4.Bölüm | Tanrısal Ses Tonu

2.5K 121 88
                                    

Dilara, saçına son kez şekil verildikten sonra çekime hazır olduğu için ayağa kalktı. Bugün şehirde son günleriydi bunun sabahında da tiyatro kurumu için bir çekimi vardı. Bu çekimde kendisi ve bir at olacağı için oldukça heyecanlıydı daha önce hiç ata binmemişti. Atları çok sevmesine rağmen çokta korkardı. Bu yüzden biraz da gergindi.

"Çok dert etme, çok iyi geçecek duyduğumda göre at çok sakinmiş."

Tolga, hazırlanan arkadaşını odanın kenarından izliyordu. Dilara, arkadaşına döndü.

"Ya beni sevmezse?"

Tolga, kaşlarını çattı.

"At mı?"

Dilara, kafasını salladığında genç adam gülümsedi.

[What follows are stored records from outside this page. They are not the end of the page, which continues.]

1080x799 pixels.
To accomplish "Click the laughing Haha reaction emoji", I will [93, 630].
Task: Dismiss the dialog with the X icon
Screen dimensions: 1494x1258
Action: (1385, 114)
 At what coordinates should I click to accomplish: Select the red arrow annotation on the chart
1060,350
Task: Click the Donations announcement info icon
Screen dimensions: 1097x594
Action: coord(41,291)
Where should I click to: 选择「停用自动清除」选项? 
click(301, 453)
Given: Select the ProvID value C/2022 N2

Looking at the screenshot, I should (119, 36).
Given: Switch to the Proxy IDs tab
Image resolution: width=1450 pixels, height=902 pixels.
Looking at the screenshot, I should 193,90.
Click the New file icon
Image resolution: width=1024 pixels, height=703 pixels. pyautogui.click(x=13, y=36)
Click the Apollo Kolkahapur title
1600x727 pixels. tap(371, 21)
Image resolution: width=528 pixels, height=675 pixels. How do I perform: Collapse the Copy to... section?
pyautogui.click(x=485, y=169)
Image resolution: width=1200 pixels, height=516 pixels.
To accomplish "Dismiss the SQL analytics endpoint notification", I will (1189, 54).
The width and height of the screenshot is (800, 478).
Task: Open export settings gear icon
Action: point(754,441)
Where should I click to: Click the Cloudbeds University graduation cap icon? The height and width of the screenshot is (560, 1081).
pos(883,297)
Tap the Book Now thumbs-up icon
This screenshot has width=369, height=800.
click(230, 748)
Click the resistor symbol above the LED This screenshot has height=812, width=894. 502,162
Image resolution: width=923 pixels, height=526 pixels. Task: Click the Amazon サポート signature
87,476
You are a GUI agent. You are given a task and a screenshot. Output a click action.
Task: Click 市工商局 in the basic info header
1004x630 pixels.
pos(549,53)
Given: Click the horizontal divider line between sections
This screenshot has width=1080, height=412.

"Öyle bir ihtimal yok seni gören, tanıyan herkes sana hayran kalıyor. Bunun at için bile geçerli olduğuna eminim."

Dilara, duyduğu cümleyle hafifçe gülümsedi. Ardından karşısındaki genç adama tekrardan baktı.

"O herkesin arasında sen yoksun ama." Dedi.

Tolga, hafifçe iç çekti. Aslında o kişilerin en başında yer alıyordu. Sadece bunu hiçbir zaman Dilara'ya belli etmemişti. İş yerinde özellikle tiyatro kurumunda kendi aralarında aşk yaşamanın yasak olduğunu biliyordu. Her iki oyuncu da işten atılırdı. Tolga, bunun olmasını istemediği için duygularını hep gizli tutmuştu.

"Çekimler için son beş dakika, herkes dışarı!"

Dilara ve Tolga, dışarıdan gelen yönetmenin sesini duydular. Dilara endişeyle derin derin nefes almaya başladı. Tolga, onun bu halini fark ederek yanına ilerledi ve ellerini kızın iki kolunun yanına koydu.

"At seni sevecek, buna eminim. İstersen binene kadar elini tutabilirim."

Dilara, bunu istediğini fark etti. Tek başına bir atın yanına yaklaşmayacağını biliyordu. Tolga'ya güveniyordu, arkadaşına güveniyordu. Onunla beraber atın yanına gitmek çok daha iyi olacaktı.

Tolga ve Dilara, beyaz atın yanına ilerlemeye başladı.

"Seni sevmeye başladı, sakin ol."

Dilara, Tolga'dan cesaret alarak biraz rahatladı. Ellerini atın bedenini koyduğunda at hiç beklenmedik bir anda kişnemeye ve huysuzlanmaya başladı. Dilara, korkuyla bir kaç adım geriye gitti. Çekim ekibi atı sakinleştirmeye çalışırken Tolga'da, Dilara'yı uzağa çekti.

"İyi misin?"

Tolga, endişeyle Dilara'nın kollarına, bacaklarına baktı. Atın ona bir şey yapıp yapmadığını kontrol ediyordu. Dilara, korkuyla kafasını salladı. Tam ağzını açacaktı ki ileriden kendisine doğru koşan River'ı gördü. Denizlerin ve atların tanrısı olan Poseidon koşarak yanına geliyordu.

River, omzuyla Tolga'yı iterek Dilara'yı kollarının arasına aldı. Dilara'nın gözleri onun okyanus gözlerine değince her zaman denizi görünce rahatladığı için rahatladı. Derin bir nefes çekti.

"Sana bir şey yapmadı değil mi?"

Dilara, kendisine sorulan soruyla kafasını iki yana salladı.

"Sadece kişnedi ve huysuzlandı merak etme bir şey yapmadı. Ben sadece çok korktum."

Dilara'nın küçük bedeni hala korkudan titriyordu. River, onu kendine çekerek sardı. Tanrı özelliklerini kullanarak onun ruhunu rahatlatmayı başardı. Bir süre sonra ayrıldıklarında Dilara çok daha iyi olduğunu fark etti.